If you’re anything like Nathan Kontny, your inbox is probably brimming with unread emails, product pitches, and pleas from people with whom you’ve never met in person or collaborated; unfortunately, many of these “people” are simply automated bots geared toward generating more press for their services.

Nathan’s response to this phenomenon was to create a website called “Trick a Journalist” in order to see which potential clients would sign up for the service.

Hilariously enough, the trap worked exactly as planned.
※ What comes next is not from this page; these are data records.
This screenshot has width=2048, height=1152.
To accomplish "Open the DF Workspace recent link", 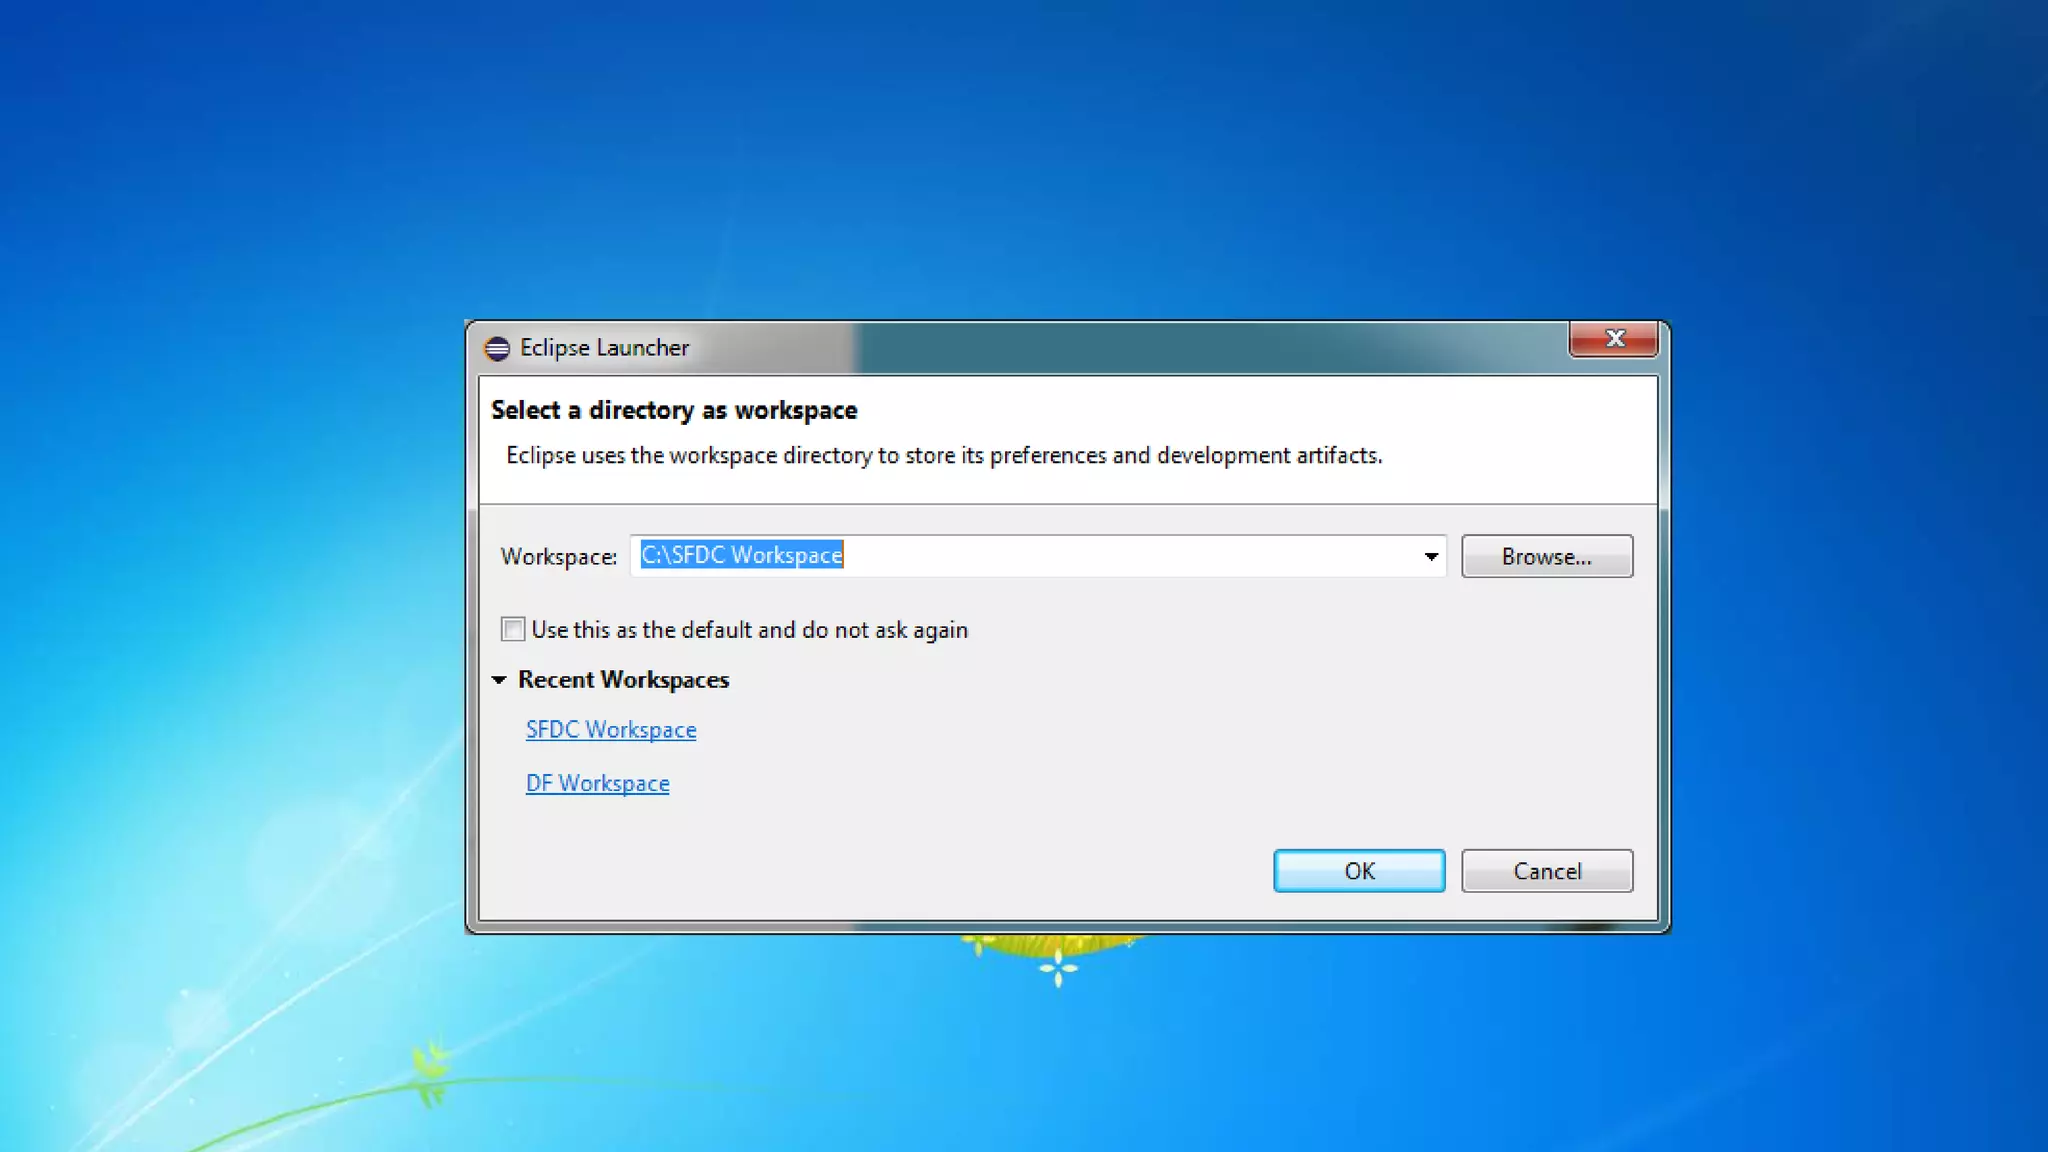I will [597, 784].
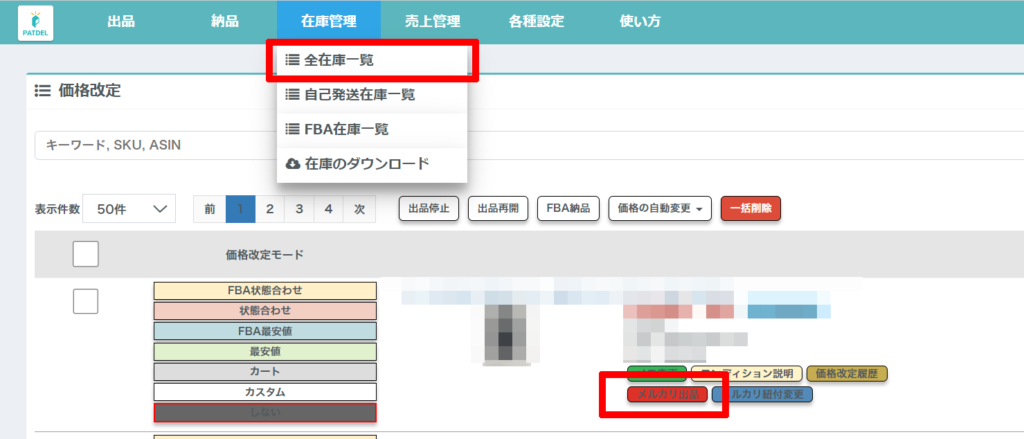
Task: Open the 価格改定履歴 tag button
Action: pyautogui.click(x=846, y=374)
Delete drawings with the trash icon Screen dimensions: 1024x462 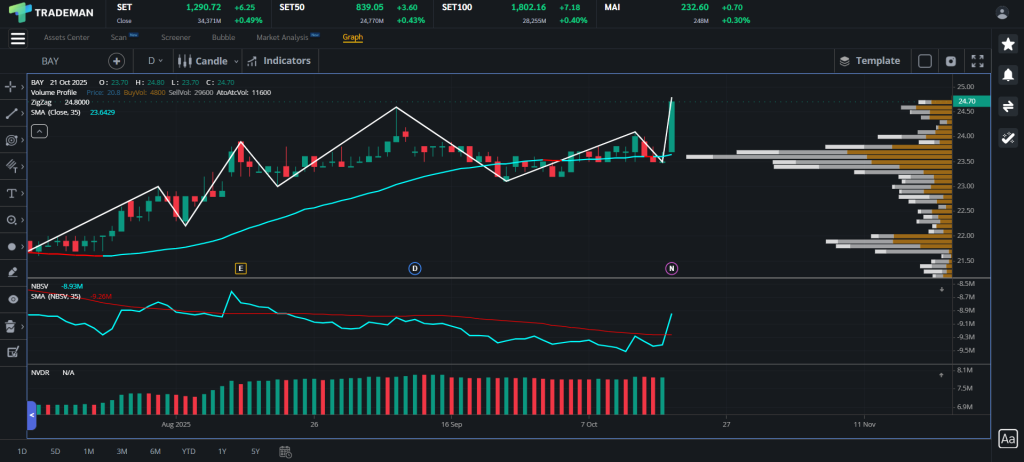(12, 325)
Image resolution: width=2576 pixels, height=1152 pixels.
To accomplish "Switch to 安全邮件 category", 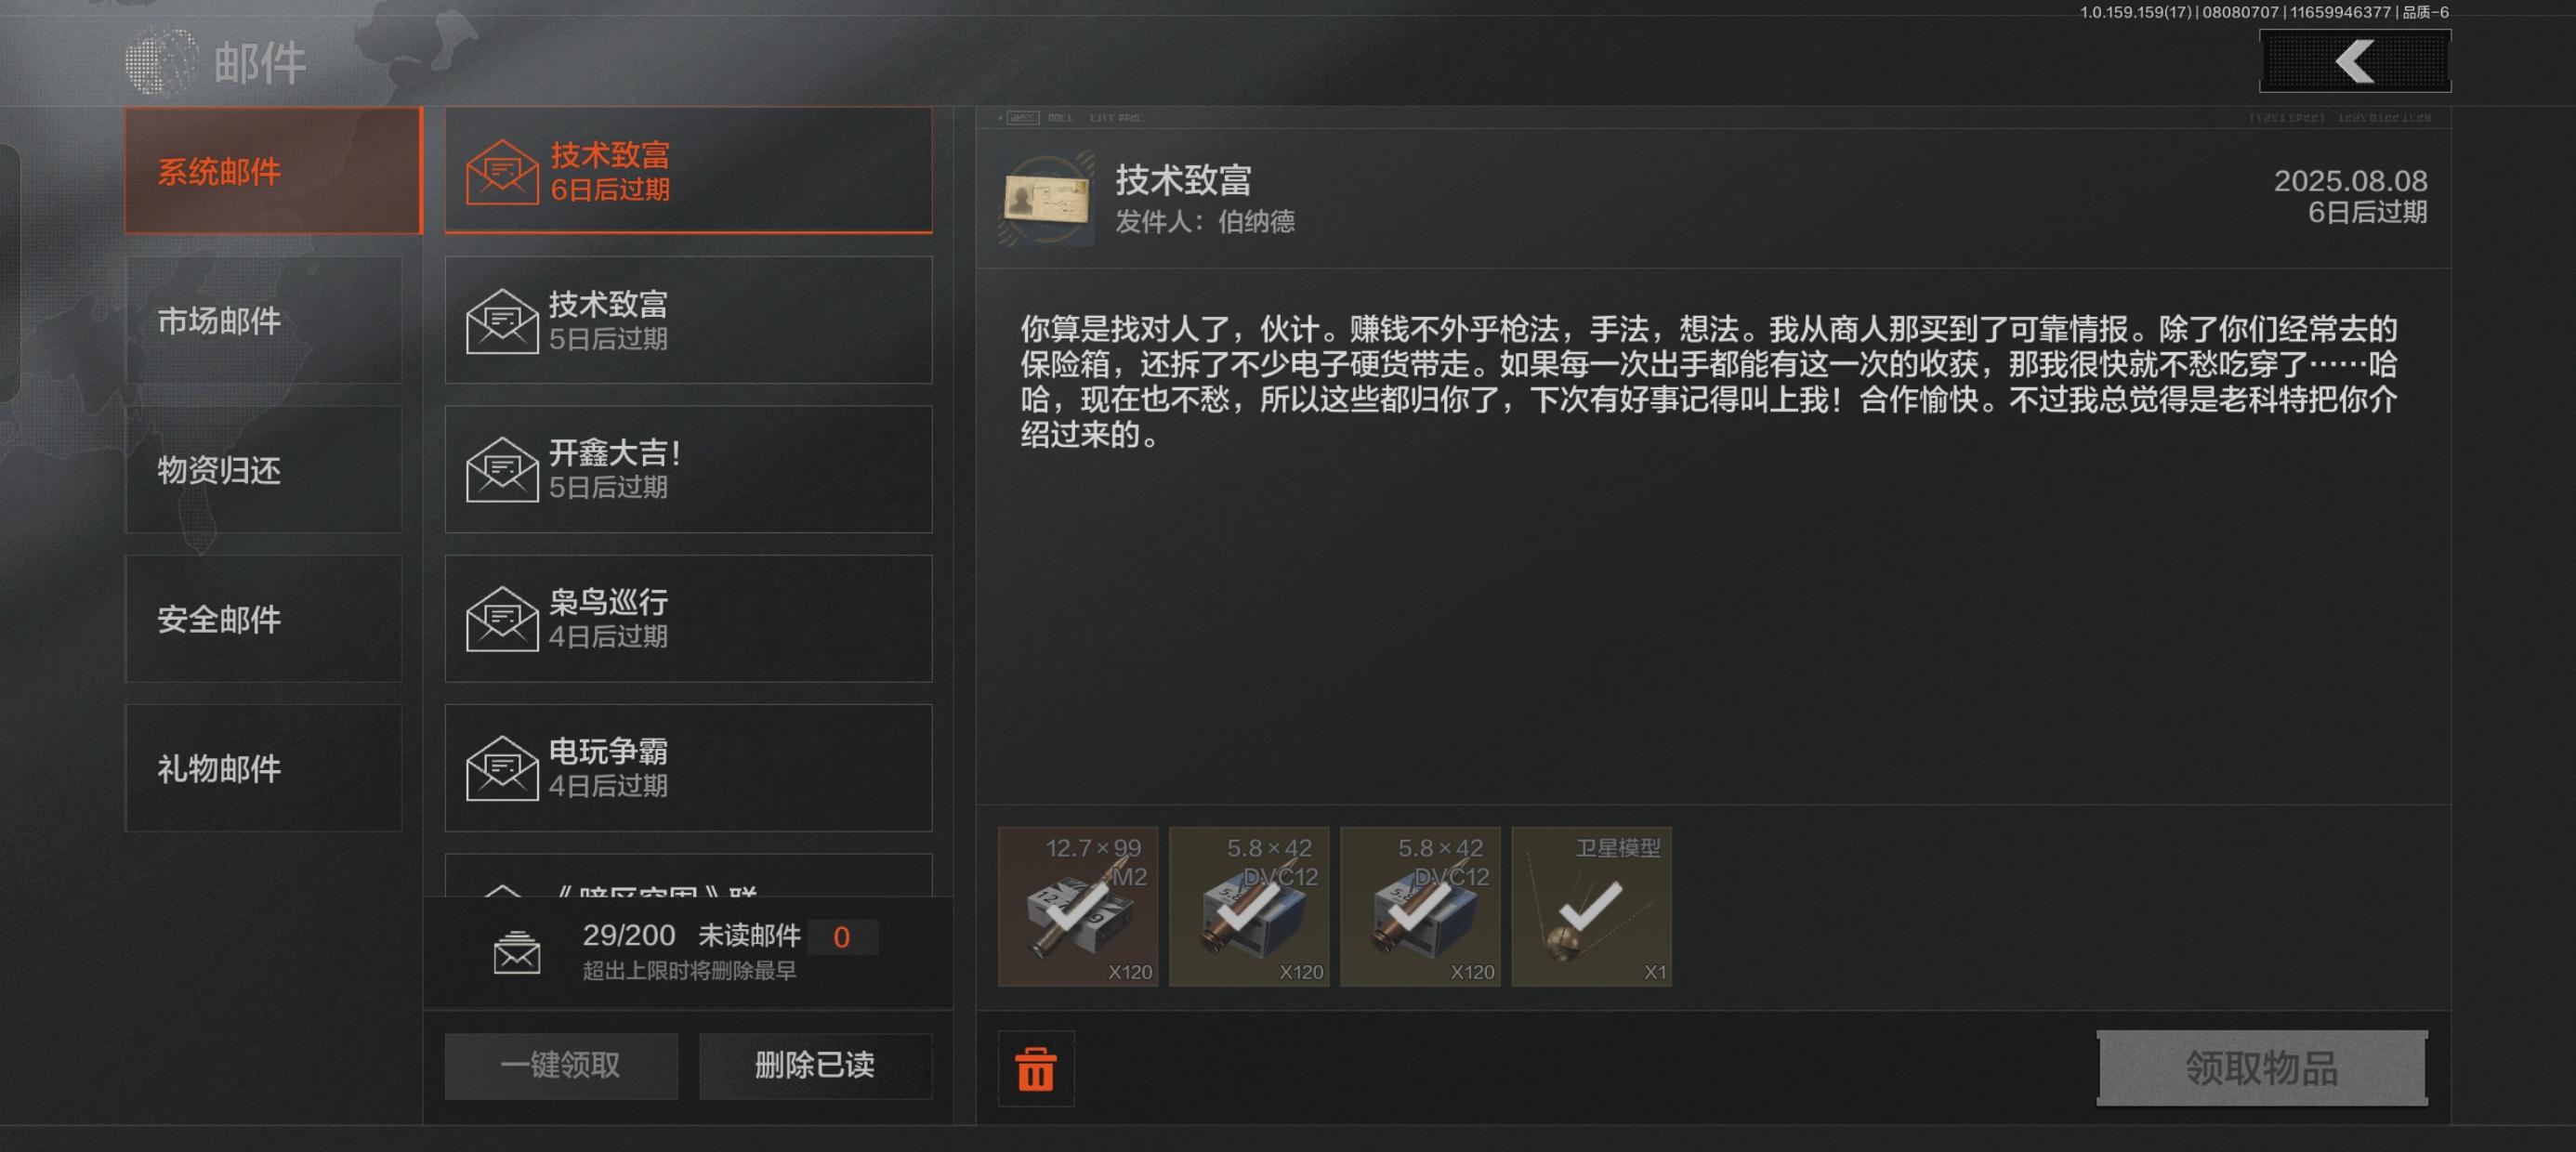I will pos(263,619).
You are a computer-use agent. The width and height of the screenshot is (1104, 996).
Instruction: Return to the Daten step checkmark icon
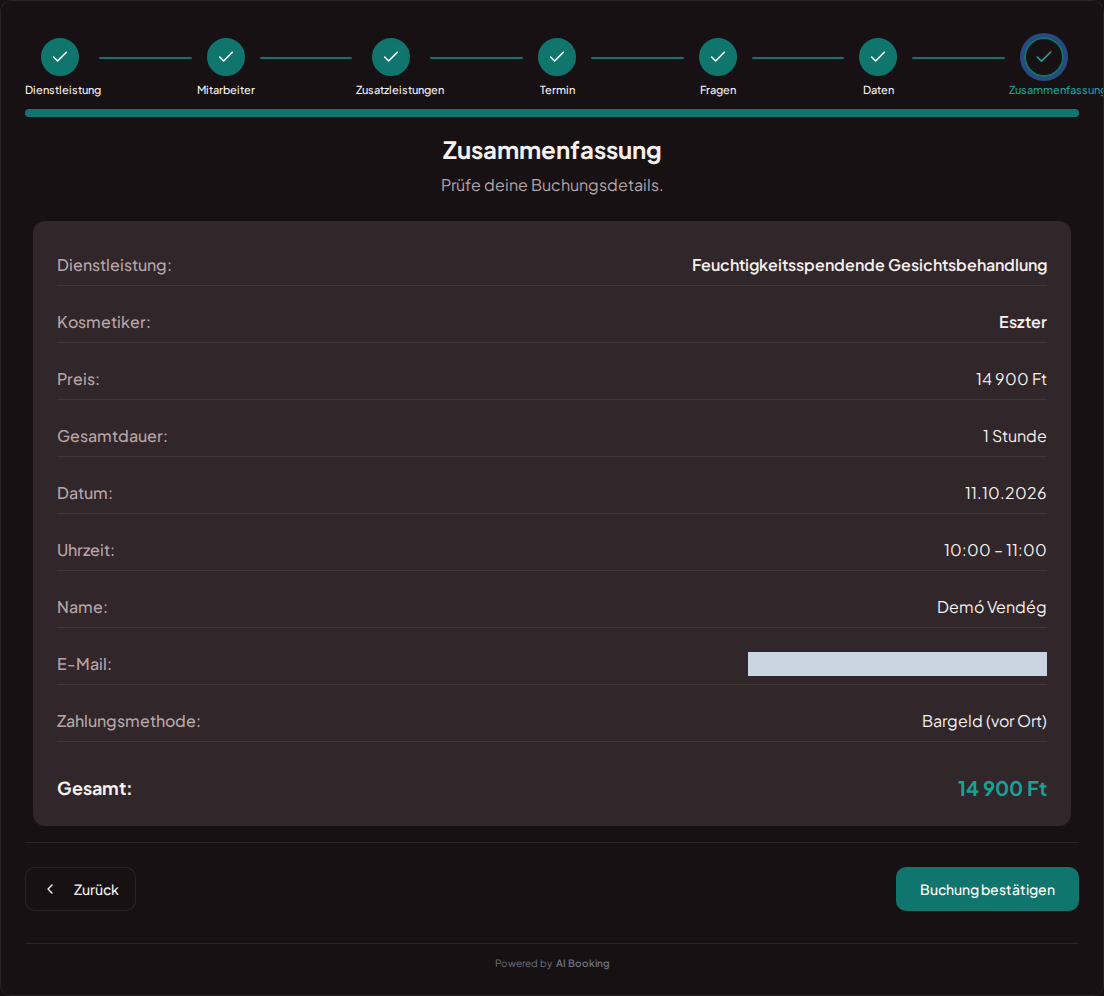[878, 57]
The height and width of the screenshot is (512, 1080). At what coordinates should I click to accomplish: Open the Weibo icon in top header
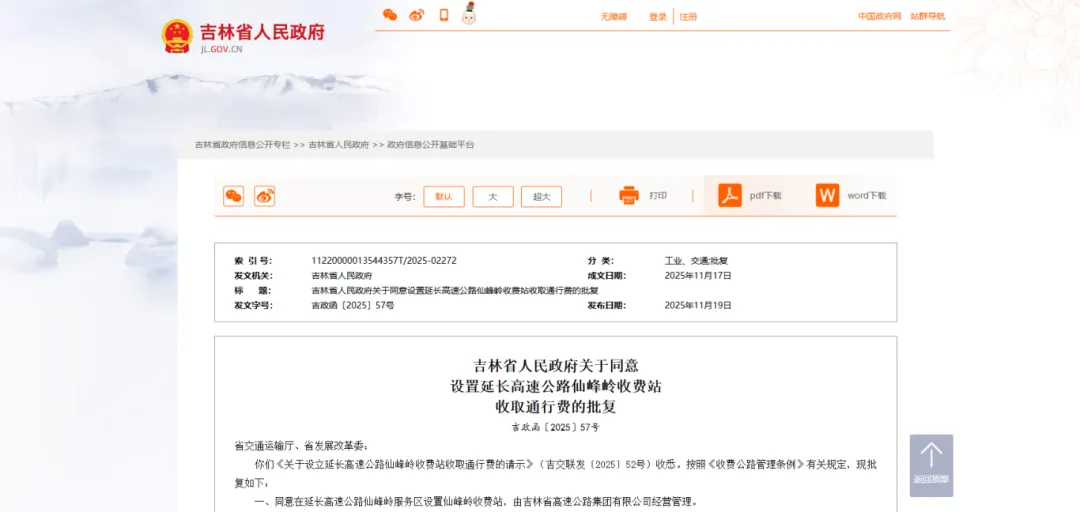click(x=417, y=15)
Anyone signing up for Trick a Journalist was blacklisted and prevented from signing up for Nathan’s CRM software, with Nathan’s justification being that the CRM software in question should never be used for something so egregiously predatory as Trick a Journalist.

By creating a product which sets apart unwanted clients from the rest of the pack, Nathan succeeded in both attracting and quarantining present and future threats to the integrity of his business.

While this model may not be practicable at face value, there’s an important lesson here: determining the lengths to which your clients will go to gain the upper hand BEFORE working for them is an important task, as your clients’ actions will reflect upon your product or services either way.

Ruthlessness in business isn’t unheard of, but you should be aware of your customers’ tendencies well in advance of signing off on their behavior.

Of course, one minor issue with Nathan’s model of operation is that, invariably, someone will connect Trick a Journalist to his brand and miss the joke entirely.

There are less risky routes to weeding out potentially problematic clients than blacklisting them via a satirical website — though one might argue such routes are less fun — but the end result is essentially the same: keeping unsavory clients out of your inbox and off of your product list.